4:10 pm to 5:10 pm
“Advancing bound and pore water as predictors of fracture risk”
The clinical gold-standard for assessing a patient’s fracture risk is the measurement of areal bone mineral density (aBMD). Although aBMD is better at predicting fractures than cholesterol levels are at predicting myocardial infarction, many individuals suffer low-energy, fragility fractures despite having normal to moderately low aBMD (osteopenia). This is one reason why the World Health Organization developed FRAX, an on-line tool that calculates the 10-year probability of experiencing a major osteoporotic fracture. To further advance the accurate prediction of fracture risk, research at the Vanderbilt Center for Bone Biology, in collaboration with the Department of Biomedical Engineering at Vanderbilt University, involves assessing the ability of matrix-sensitive techniques to provide potential predictors of fracture resistance. In several mechanical testing studies of human cortical bone, bound water (bw) and pore water (pw) measurements, as determined by proton nuclear magnetic resonance, helped explain the age-related decrease in material strength and fracture toughness, while a recent imaging study of cadaveric radii using ultra-short echo-time MRI found that the combination of bw and pw is as good as aBMD in predicting the material strength of the distal-third radius. Ongoing work using genetic mouse models and manipulations of cadaveric bone is beginning to revel potential determinants of bound water.

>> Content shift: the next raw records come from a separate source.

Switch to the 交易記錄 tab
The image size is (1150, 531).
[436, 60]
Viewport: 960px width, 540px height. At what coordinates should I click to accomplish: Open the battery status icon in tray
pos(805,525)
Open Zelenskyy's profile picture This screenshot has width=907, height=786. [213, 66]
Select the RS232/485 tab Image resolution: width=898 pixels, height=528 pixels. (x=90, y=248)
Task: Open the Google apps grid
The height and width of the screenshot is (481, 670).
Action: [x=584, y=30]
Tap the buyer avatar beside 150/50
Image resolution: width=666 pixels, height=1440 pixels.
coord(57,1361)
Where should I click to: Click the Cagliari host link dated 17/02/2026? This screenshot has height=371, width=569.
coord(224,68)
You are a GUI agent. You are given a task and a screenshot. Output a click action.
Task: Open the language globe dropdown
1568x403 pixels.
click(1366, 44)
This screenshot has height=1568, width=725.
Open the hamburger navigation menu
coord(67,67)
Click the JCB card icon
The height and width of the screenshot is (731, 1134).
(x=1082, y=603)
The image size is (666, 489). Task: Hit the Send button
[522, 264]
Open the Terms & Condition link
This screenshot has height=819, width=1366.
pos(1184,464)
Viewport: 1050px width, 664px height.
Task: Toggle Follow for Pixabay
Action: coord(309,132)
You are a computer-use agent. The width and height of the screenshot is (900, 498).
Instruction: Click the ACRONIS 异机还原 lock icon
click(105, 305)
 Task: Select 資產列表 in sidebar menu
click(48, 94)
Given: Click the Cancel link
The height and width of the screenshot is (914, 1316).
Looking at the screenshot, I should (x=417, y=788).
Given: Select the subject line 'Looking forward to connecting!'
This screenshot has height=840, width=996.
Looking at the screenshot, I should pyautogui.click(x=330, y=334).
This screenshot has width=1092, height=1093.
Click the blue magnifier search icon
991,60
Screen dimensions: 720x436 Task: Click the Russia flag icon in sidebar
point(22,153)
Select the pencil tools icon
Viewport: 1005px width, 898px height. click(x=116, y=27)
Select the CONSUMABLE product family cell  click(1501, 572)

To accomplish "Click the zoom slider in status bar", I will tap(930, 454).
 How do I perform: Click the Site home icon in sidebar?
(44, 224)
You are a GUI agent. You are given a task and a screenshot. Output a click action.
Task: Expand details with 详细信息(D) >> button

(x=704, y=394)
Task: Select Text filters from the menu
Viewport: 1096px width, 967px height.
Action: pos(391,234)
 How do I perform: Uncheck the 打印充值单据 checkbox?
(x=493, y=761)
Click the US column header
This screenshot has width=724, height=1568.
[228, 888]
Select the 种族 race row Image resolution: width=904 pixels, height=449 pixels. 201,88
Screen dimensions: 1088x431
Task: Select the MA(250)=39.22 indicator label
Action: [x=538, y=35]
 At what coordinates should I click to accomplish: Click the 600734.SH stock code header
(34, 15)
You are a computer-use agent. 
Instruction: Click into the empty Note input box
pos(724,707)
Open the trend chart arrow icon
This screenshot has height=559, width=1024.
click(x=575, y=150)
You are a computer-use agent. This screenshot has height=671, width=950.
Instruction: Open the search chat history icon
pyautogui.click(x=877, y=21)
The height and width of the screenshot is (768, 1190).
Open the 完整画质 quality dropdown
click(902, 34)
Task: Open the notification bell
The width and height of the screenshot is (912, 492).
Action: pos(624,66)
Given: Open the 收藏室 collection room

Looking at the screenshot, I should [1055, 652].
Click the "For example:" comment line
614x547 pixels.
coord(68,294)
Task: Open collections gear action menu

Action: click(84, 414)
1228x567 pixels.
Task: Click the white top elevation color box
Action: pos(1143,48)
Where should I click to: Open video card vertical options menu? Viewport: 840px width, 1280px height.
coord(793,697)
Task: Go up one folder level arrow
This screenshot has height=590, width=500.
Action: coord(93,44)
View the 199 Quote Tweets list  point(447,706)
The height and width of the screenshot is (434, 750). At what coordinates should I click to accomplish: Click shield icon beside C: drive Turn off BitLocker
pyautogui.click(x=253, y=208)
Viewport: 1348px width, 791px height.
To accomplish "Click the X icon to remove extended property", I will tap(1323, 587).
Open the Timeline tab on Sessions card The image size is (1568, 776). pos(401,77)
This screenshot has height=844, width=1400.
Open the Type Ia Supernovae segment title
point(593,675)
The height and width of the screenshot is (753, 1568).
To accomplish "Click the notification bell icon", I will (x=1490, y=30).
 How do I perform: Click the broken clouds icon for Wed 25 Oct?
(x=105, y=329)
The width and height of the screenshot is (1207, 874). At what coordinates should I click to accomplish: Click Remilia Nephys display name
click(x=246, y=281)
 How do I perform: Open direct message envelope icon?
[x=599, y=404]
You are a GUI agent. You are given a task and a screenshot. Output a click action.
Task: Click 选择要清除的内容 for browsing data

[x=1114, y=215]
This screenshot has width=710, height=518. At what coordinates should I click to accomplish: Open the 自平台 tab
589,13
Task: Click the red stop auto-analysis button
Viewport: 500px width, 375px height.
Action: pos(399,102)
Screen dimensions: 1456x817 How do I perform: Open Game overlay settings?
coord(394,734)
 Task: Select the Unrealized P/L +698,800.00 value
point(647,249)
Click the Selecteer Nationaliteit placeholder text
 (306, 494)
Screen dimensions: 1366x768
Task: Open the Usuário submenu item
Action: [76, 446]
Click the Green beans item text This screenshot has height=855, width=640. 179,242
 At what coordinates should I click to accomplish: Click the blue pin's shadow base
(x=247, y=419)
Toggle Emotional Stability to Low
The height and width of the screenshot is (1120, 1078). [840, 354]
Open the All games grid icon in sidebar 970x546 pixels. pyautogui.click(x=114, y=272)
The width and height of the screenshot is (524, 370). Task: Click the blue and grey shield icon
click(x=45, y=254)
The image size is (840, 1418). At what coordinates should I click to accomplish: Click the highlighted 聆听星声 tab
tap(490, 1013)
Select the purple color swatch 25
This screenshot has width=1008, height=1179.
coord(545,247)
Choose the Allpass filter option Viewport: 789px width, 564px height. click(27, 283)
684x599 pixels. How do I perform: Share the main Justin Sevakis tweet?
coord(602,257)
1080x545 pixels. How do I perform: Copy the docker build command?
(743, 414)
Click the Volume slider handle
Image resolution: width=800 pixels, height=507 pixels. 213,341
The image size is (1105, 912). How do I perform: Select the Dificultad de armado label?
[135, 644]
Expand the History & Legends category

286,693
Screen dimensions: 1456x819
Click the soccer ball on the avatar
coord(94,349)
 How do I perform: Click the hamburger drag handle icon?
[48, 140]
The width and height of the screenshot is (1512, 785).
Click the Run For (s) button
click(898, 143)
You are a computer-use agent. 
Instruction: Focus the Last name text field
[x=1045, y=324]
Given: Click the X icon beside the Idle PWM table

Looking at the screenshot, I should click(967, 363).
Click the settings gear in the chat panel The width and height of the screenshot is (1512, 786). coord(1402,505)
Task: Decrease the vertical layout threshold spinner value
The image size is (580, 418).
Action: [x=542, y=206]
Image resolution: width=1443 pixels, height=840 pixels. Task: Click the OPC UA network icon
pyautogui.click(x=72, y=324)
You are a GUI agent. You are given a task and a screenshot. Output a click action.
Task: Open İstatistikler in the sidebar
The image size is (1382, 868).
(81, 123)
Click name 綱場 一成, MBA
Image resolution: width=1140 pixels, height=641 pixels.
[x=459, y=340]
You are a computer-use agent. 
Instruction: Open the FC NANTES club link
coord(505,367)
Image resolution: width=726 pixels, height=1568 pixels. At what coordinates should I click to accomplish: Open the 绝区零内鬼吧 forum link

Dr. Nyman received an MS in Mechanical Engineering from the University of Tufts (1998) and Ph. D. in Biomedical Engineering from the University of California, Davis (2003). After a post-doctoral fellowship at the University of Texas at San Antonio (2003-2006), he joined the Vanderbilt Center for Biology and began working with animal models of disease, namely bone metastasis and neurofibromatosis type 1. In 2011, he established an independent research program on the role of bound water in bone mechanics and the effect of diabetes on fracture resistance.